On Thu, 29 Nov 2007, Kay Sievers wrote:
> > > Sounds fine, maybe we should also pass the name along, so it will be
> > > obvious what happens here:
> > > int kobject_init(struct kobject *kobj, struct kobj_type *type, const char *fmt, ...)
> >
> > I don't know... Normally *_init() routines can't fail, but this could.
> > Then things like device_register() would run into trouble: The caller
> > wouldn't know whether a failure occurred before or after the
> > kobject_init() call, so it wouldn't know what sort of cleanup action
> > was needed: kfree() or device_put().
>
> But wouldn't device_register() do the kobject cleanup for you when it
> fails? Why would a caller of device_register() care about the state of
> the kobject?
Let's say device_register() calls device_init(), which calls
kobject_init(), which fails.
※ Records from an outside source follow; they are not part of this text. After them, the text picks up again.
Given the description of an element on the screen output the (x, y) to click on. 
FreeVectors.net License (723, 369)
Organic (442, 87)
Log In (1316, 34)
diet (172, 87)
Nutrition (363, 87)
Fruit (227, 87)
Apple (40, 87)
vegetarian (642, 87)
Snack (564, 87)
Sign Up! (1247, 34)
Then there's no cleanup to do --
device_register() returns -ENOMEM or some such code and the caller has
to do the kfree().
Now let's say device_register() calls device_init(), which succeeds,
and then calls device_add(), which fails. To recover properly,
somebody then has to call device_put(). That "somebody" can't be the
original caller -- according to the previous paragraph the original
caller won't do anything but kfree(). So the "somebody" has to be
device_register() itself.
But the device_put() will call kobject_put(), which will invoke the
device's cleanup routine, which will deallocate the structure. Now the
original caller gets an error code (perhaps -ENOMEM again) but must
_not_ call kfree().
So what should the original caller do when an error occurs?